The rise of large language models (LLMs) has introduced new possibilities for mobile app GUI testing, allowing natural language-driven interactions to explore apps and automatically generate test cases [2]. However, most LLM-powered exploratory GUI testing approaches lack a true user perspective on usability. Currently, app store user reviews provide developers with valuable feedback on bugs and user experience issues, helping them refine their apps [3]. However, there remains a gap: an effective and low-cost solution to comprehensively test and evaluate usability before an app is released.
This project aims to leverage LLMs and related technologies to simulate real user interactions with mobile apps and generate personalized, user-centric app reviews. By mimicking authentic user perspectives, we want to explore the capability to efficiently generate usability and UX feedback, enabling a more effective user-centered app design and development.
Required knowledge:
Python programming; understanding of LLMs and relevant technologies; understanding of automated GUI testing techniques for mobile apps
What you will do may include:
- Develop an app review agent based on the LLM using open source frameworks.
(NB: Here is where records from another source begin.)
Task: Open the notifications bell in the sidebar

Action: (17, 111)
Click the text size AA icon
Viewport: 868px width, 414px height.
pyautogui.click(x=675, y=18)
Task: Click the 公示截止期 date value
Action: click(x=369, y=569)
- Enhance the agent's workflow through combined techniques, such as prompt engineering, knowledge graph, RAG, etc.
- Construct mobile app datasets, design experiments, and perform comprehensive evaluation and analysis of the developed agent.
For more details about this topic, please contact Dr. Shengcheng Yu (shengcheng.yu[at]tum.de).
Reference:
[1] Indrani Medhi. User-centered design for development. Interactions. Volume 14, Issue 4, (2007), 12–14.
[2] Zhe Liu, Chunyang Chen, Junjie Wang, Mengzhuo Chen, Boyu Wu, Xing Che, Dandan Wang, and Qing Wang. Make LLM a Testing Expert: Bringing Human-like Interaction to Mobile GUI Testing via Functionality-aware Decisions. In Proceedings of the IEEE/ACM 46th International Conference on Software Engineering (ICSE '24) (pp. 1-13).
[3] Rajesh Vasa, Leonard Hoon, Kon Mouzakis, and Akihiro Noguchi. 2012. A preliminary analysis of mobile app user reviews. In Proceedings of the 24th Australian Computer-Human Interaction Conference (OzCHI '12). 241–244.